SOLR-15059: Improve query performance monitoring #2165

thelabdude · 2020-12-23T17:22:28Z

Description

See JIRA: https://issues.apache.org/jira/browse/SOLR-15059 ... see a detailed description in the JIRA

Solution

Improve the Grafana dashboard to include graphs for monitoring query performance.

Tests

Manual testing of the Grafana dashboard in the browser while running query load.

Checklist

Please review the following and check all that apply:

I have reviewed the guidelines for How to Contribute and my code conforms to the standards described there to the best of my ability.
I have created a Jira issue and added the issue ID to my pull request title.
I have given Solr maintainers access to contribute to my PR branch. (optional but recommended)
I have developed this patch against the master branch.
I have run ./gradlew check.
I have added tests for my changes.
I have added documentation for the Ref Guide (for Solr changes only).

MarcusSorealheis · 2020-12-23T17:38:30Z

Is stripWs a term of art? Its definition is semi-obvious but will be even more obvious with a new name. The test files will live a long time and this PR is a key addition.

epugh · 2020-12-23T18:20:44Z

How does this compare/overlap with any of the dashboards on Grafana's site? https://grafana.com/grafana/dashboards?search=solr

Specifically, the one published by @janhoy at https://grafana.com/grafana/dashboards/12456?

Be nice if we had one widely used and supported Grafana dashboard!

thelabdude · 2020-12-23T18:35:49Z

@epugh If you diff the dashboard you linked to with the version in master (https://github.com/apache/lucene-solr/blob/master/solr/contrib/prometheus-exporter/conf/grafana-solr-dashboard.json) you'll see they are the same.

This PR just enhances that dashboard with query performance metrics and changes a few of the defaults in how null / zero series are handled.

...b/prometheus-exporter/src/java/org/apache/solr/prometheus/exporter/MetricsQueryTemplate.java

madrob · 2020-12-23T17:36:01Z

...b/prometheus-exporter/src/java/org/apache/solr/prometheus/exporter/MetricsConfiguration.java

@@ -105,17 +108,23 @@ public static MetricsConfiguration from(String resource) throws Exception {
  public static MetricsConfiguration from(Document config) throws Exception {
    Node settings = getNode(config, "/config/settings");

+    Map<String,MetricsQueryTemplate> jqTemplatesMap = null;
+    NodeList jqTemplates = (NodeList)(xpathFactory.newXPath()).evaluate("/config/jq-templates/template", config, XPathConstants.NODESET);


Noble just spent a bunch of effort getting rid of XPath in other places, is this a good direction to be going now?

The code is already using XPath, I'm not introducing it here?

Also, this happens once during initialization of the Prom exporter, so efficiency of XPath isn't so much of a concern.
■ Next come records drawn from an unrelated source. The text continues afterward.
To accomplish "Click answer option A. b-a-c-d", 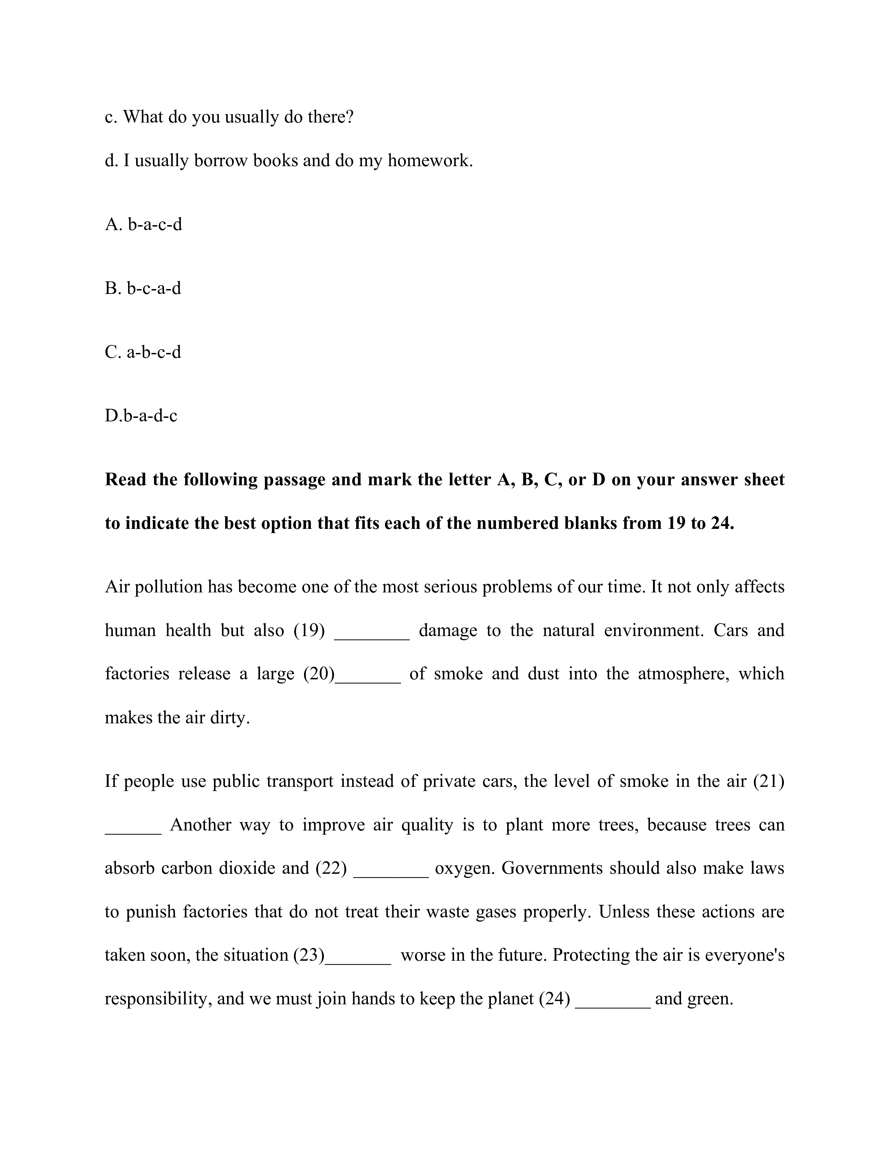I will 143,225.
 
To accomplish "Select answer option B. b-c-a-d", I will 143,289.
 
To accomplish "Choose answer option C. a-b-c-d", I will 143,352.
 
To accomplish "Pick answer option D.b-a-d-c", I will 141,416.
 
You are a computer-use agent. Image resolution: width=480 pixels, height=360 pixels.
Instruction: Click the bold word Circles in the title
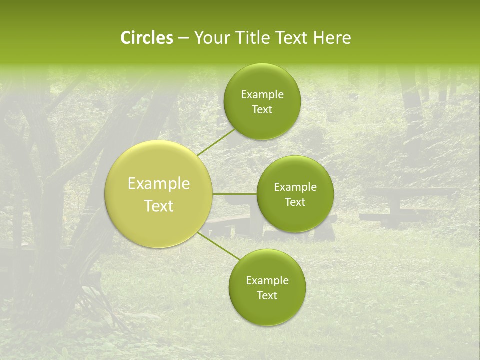(146, 38)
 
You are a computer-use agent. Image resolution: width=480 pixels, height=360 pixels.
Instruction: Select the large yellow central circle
(158, 220)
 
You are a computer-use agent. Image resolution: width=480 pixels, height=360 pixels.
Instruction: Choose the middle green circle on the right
(295, 215)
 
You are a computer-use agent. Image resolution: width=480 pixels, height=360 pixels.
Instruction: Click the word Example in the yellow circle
(159, 184)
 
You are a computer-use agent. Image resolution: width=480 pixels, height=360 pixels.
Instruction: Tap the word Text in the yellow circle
(159, 206)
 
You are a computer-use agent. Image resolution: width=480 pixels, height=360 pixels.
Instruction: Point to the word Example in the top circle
(262, 95)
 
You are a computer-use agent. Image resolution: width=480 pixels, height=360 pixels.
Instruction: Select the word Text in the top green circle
(262, 110)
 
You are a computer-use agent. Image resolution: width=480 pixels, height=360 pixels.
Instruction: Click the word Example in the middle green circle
(296, 188)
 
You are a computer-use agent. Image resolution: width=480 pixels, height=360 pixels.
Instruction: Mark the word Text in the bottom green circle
(267, 296)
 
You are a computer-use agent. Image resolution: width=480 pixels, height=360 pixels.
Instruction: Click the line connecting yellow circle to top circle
(216, 142)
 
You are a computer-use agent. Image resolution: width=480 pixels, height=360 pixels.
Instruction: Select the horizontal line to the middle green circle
(234, 194)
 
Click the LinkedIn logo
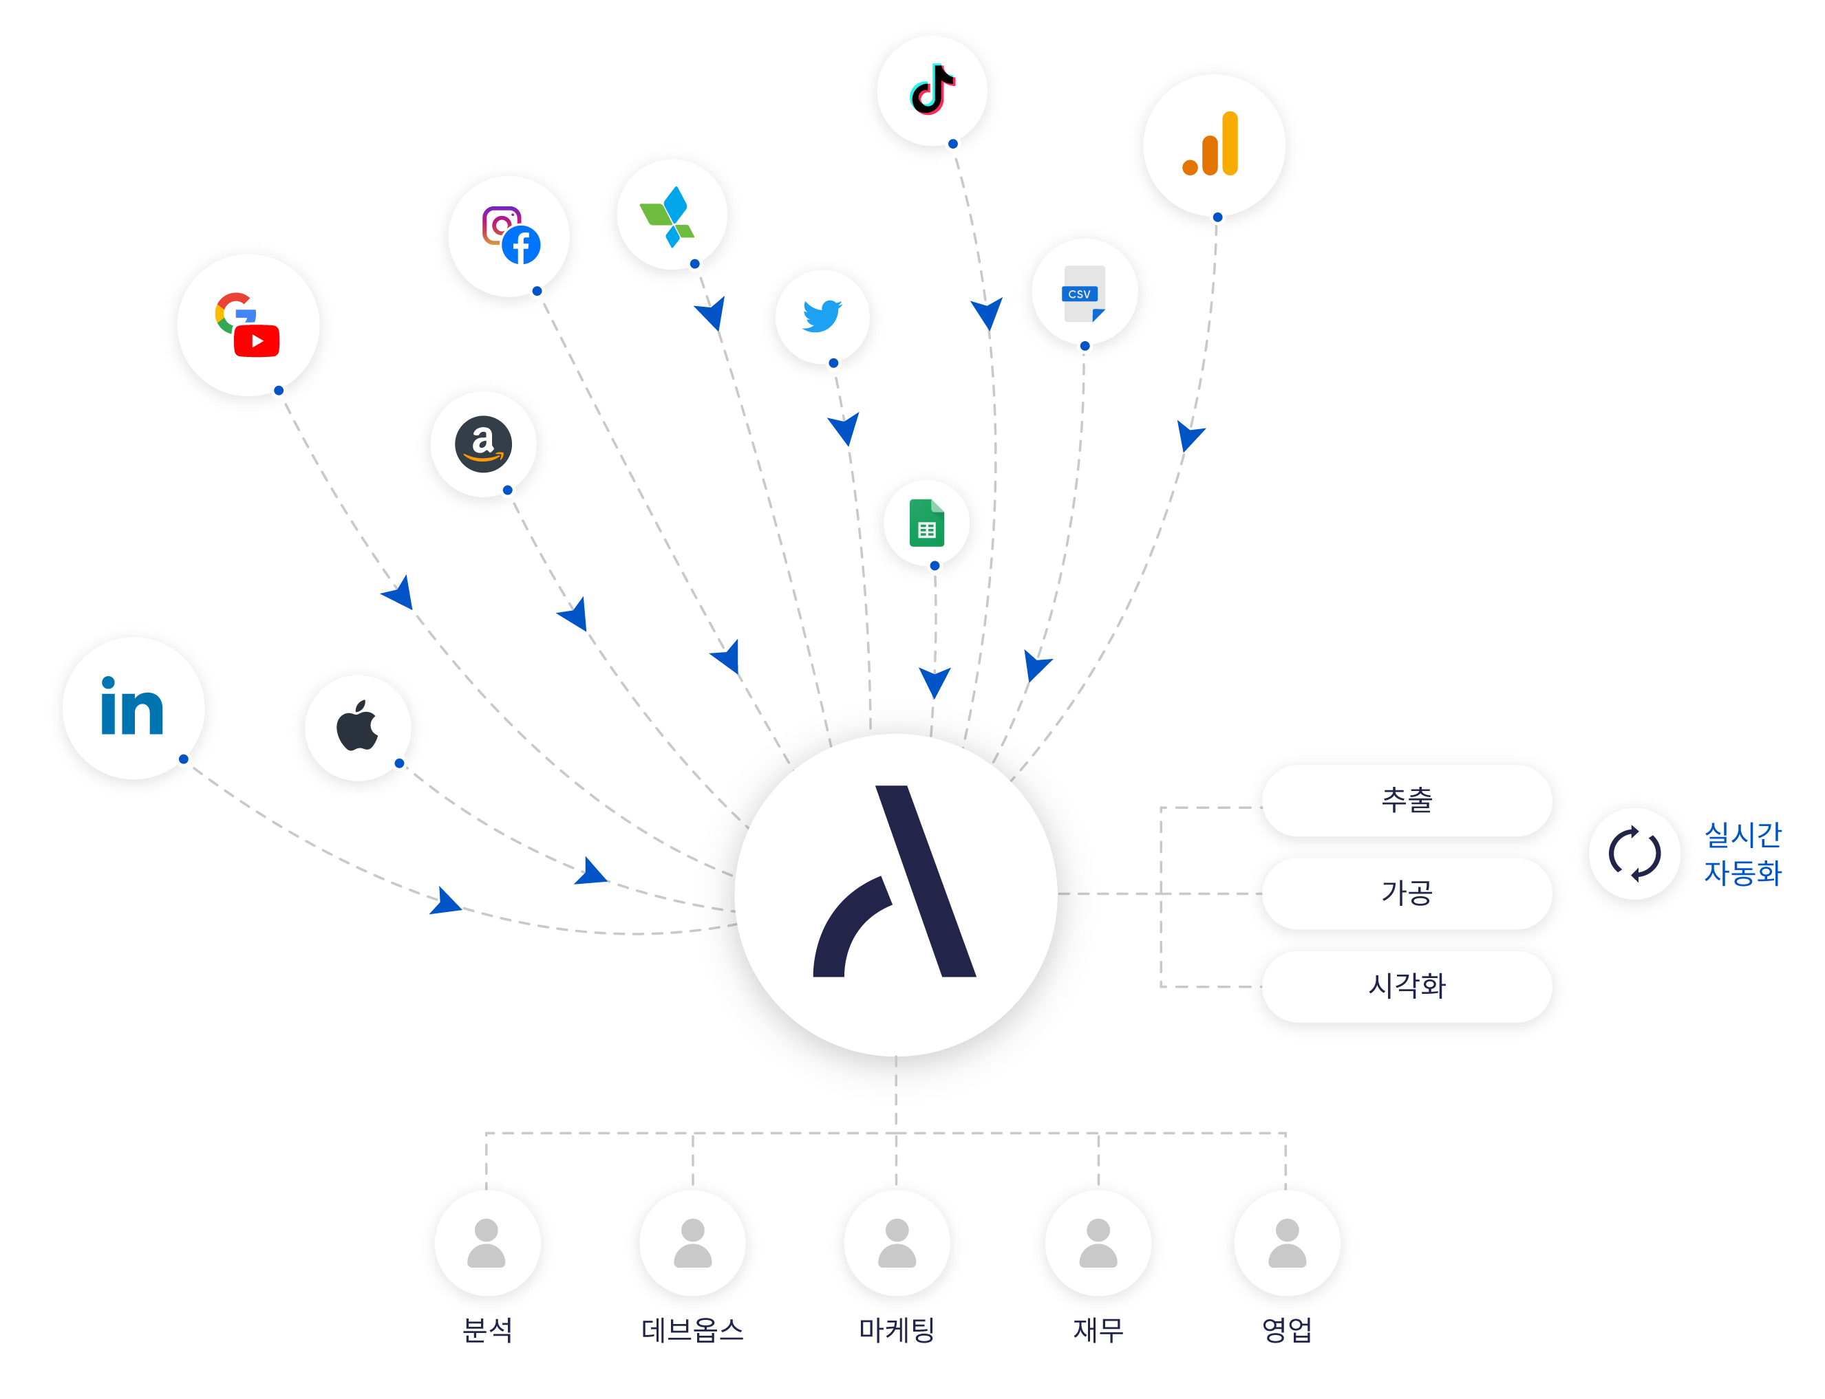point(132,708)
A few extra millis (if that much) during init doesn't seem like a problem to me, esp. if it makes the code cleaner.

...b/prometheus-exporter/src/java/org/apache/solr/prometheus/exporter/MetricsConfiguration.java

solr/contrib/prometheus-exporter/src/java/org/apache/solr/prometheus/exporter/MetricsQuery.java

...b/prometheus-exporter/src/java/org/apache/solr/prometheus/exporter/MetricsConfiguration.java

madrob · 2020-12-23T18:35:05Z

...b/prometheus-exporter/src/java/org/apache/solr/prometheus/exporter/MetricsQueryTemplate.java

+    // could be a simple field name or some kind of function here
+    if (!metric.contains("$")) {
+      if ("object.value".equals(metric)) {
+        metric = "$object.value"; // don't require the user to supply the $


Are we trying to be too helpful here? Or is this matching some existing spec?

just trying to be helpful to keep the template syntax simpler ... e.g. I like {{count}} vs. {{$object.value.count}}

...b/prometheus-exporter/src/java/org/apache/solr/prometheus/exporter/MetricsQueryTemplate.java

thelabdude · 2020-12-23T19:26:55Z

Is stripWs a term of art? Its definition is semi-obvious but will be even more obvious with a new name. The test files will live a long time and this PR is a key addition.

@MarcusSorealheis Updated the name ;-)

… add a panel showing number of leaders per node

...b/prometheus-exporter/src/java/org/apache/solr/prometheus/exporter/MetricsQueryTemplate.java

thelabdude · 2021-01-05T22:19:43Z

Pinged you for a review @janhoy if you're curious. Also, would appreciate guidance on updating the default dashboard with these changes once they are back ported to 8.8. Thanks in advance ;-)

dsmiley · 2022-03-03T05:05:57Z

solr/contrib/prometheus-exporter/conf/solr-exporter-config.xml

-              label_values : [$category, $handler],
-              value        : $value
-            }
+            $jq:node(requests_total, select(.key | endswith(".local.requestTimes")), count)


@thelabdude I noticed here you added a ".local." when it wasn't there before. Why? And for that matter, maybe we needn't bother publishing this particular metric at all; I'm skeptical of the utility.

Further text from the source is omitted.